Anna runs a literacy project on a very limited budget, all the software used is free/libre/open but she is limited since the only appropriate fonts she has managed to find in a low bandwith environment are fonts she's not allowed to embed, can't use for derived graphics and much less distribute with documents sent to local printshops around the country. She need decent implementation for her development and education initiative but can't afford the price and inconvenience of restricted fonts.

Paulo is a graphic designer and has good experience in font design. He would like to extend an existing font to include better support for a language he's interested in and so have a font which does not limit his creativty. He needs a font family granting him the freedom to modify and make a derivative through a license he can understand and use without getting a headache.

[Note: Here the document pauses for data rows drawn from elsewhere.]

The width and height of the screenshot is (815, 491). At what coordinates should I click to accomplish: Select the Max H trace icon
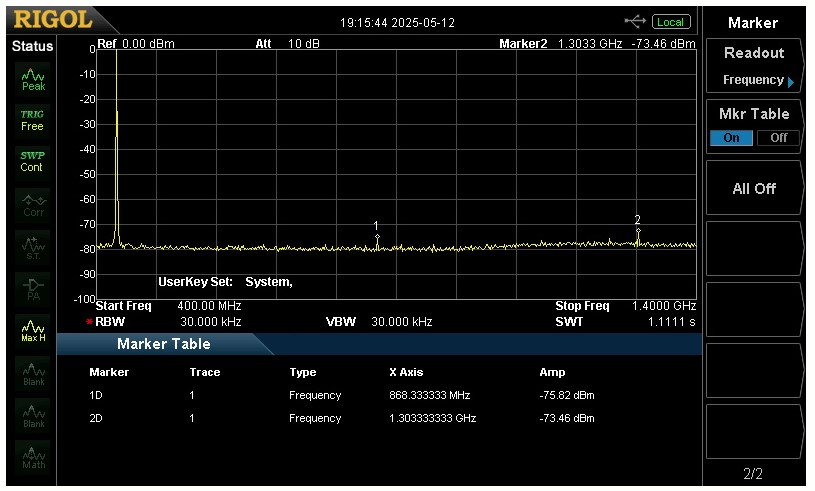tap(33, 329)
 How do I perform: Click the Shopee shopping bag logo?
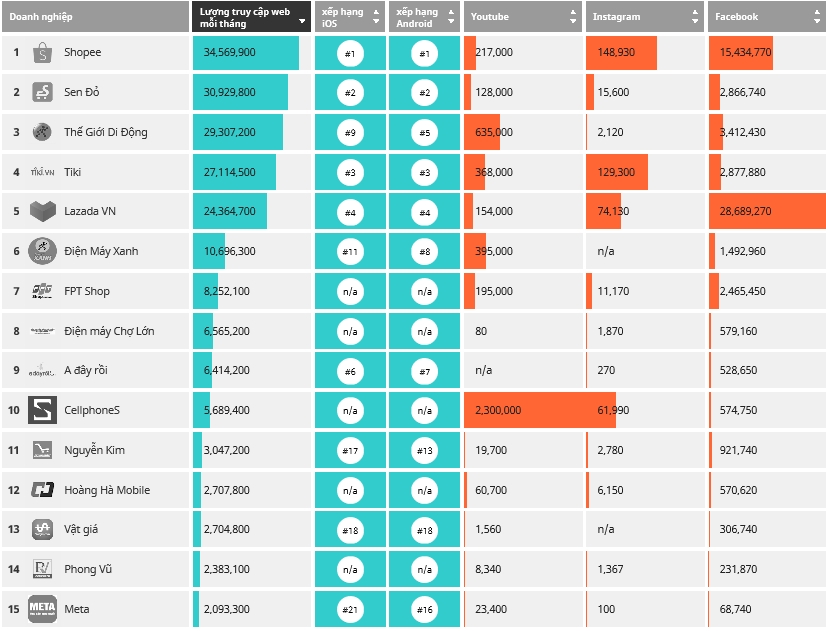pos(42,52)
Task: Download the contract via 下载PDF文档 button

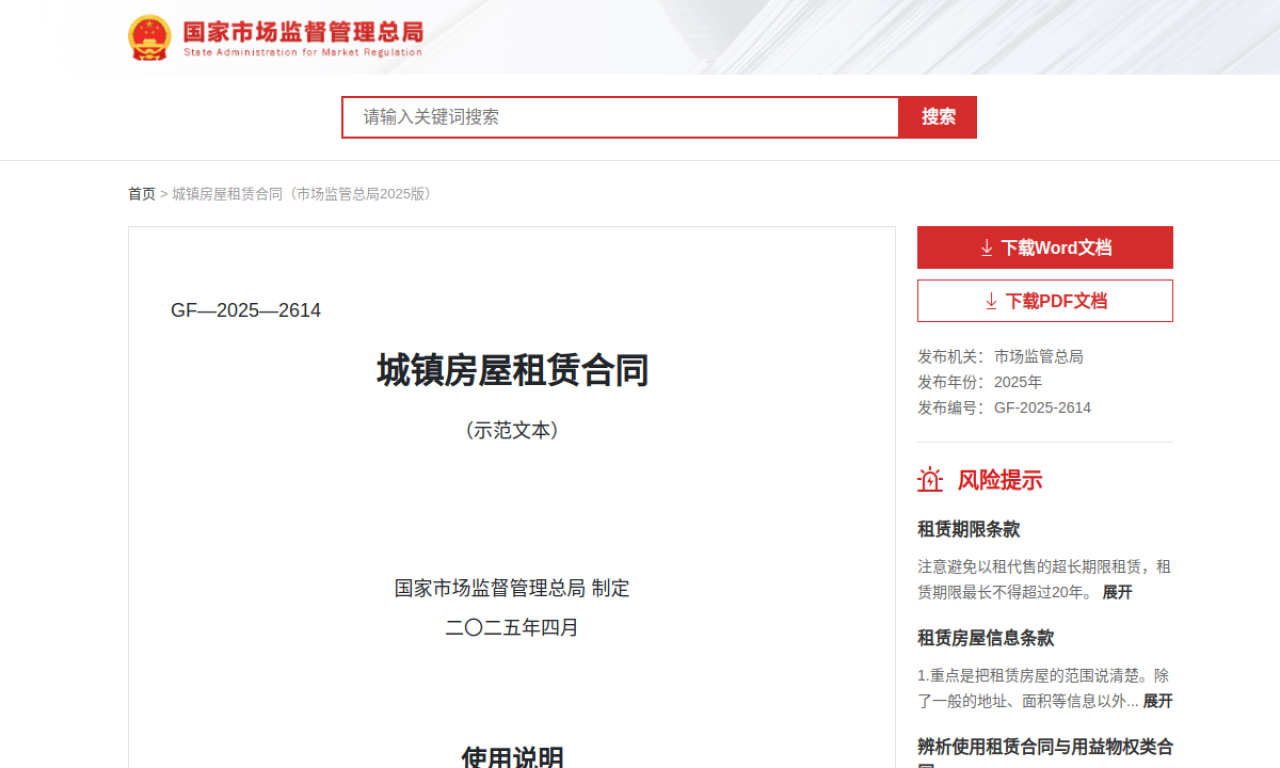Action: click(1044, 301)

Mikael is learning font design and he tries out Ubuntu. After seeing the various open fonts and their corresponding source available with Ubuntu, he reads up on what the font license allows him to do and then considers doing more than creating yet another freeware font but contributing to an existing font project instead.


A survey of the fonts currently shipping, their coverage, the quality of their glyphs, in what languages and locales these glyphs are used, what is the ideal fontconfig configuration, what extra smart features are needed, what dependencies on other writing systems components exist, what relationship with the language packs is best, etc.

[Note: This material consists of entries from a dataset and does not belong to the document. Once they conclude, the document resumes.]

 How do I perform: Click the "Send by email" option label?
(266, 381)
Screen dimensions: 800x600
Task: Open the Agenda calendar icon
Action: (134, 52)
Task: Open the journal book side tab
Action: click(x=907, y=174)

This should be done through a process involving i18n, l10n and type experts as well as Loco communities to evaluate the appropriateness of particular font for each language supported by Ubuntu.

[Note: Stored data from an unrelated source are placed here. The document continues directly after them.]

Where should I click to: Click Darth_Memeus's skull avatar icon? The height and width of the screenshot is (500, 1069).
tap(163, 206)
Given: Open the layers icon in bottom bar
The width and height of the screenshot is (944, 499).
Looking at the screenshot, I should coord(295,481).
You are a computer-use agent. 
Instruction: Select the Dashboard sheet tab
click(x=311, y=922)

The recent LSB summit report mentions the need for a common set of fonts for better interoperability of document rendering. We need fonts with appropriate licensing respecting the basic four FSF freedoms for that.

Localization and font availability is also very important in the context of the OLPC project with the deployments planned in areas where many speakers of minority languages live and corresponding writing systems are not implemented yet.

Sharing packaging best practises for fonts will make it easier for fonts to get disseminated, tested and validated.


The cross-distro review will happen via

The packaging will be done via an Alioth project called pkg-ofl-fonts. The plan is to maintain the same packages for both Debian and Ubuntu.


Data preservation and migration

Outstanding issues

Font installation needs to be language specific. The current Ubuntu install loads lots of fonts for languages which may never be used by an individual user (especially arabic fonts). This means that font dialogs are cluttered with many fonts that a user is unlikely ever to want. It would be better to have one or two unicode fonts that cover all possible languages, and make the installation of other fonts dependent on the user's language settings. Of course, this presents some issues, as it suggests that it would be better to make different fonts available for different users, instead of making all fonts available system-wide.

  • - This may not be a problem if programs sort fonts when listing them. Abiword for example puts at the end of the list every font that is not designed for the current character set, and this they don't bother you. (and others) should do the same. User-specific fonts would be really complex to implement, I guess, and for a very little improvement. Milan71

BoF agenda and discussion

OpenFonts (last edited 2008-08-06 16:37:20 by localhost)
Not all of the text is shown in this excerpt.